** Problem to work on **
Count the lines in the records that contain the word "width" and give only the number.

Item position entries

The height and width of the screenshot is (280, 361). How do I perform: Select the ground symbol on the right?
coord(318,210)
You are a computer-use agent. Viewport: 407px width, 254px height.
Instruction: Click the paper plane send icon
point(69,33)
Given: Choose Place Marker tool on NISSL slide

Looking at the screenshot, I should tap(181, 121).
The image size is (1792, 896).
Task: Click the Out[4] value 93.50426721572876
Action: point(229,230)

** Solution to this problem **
2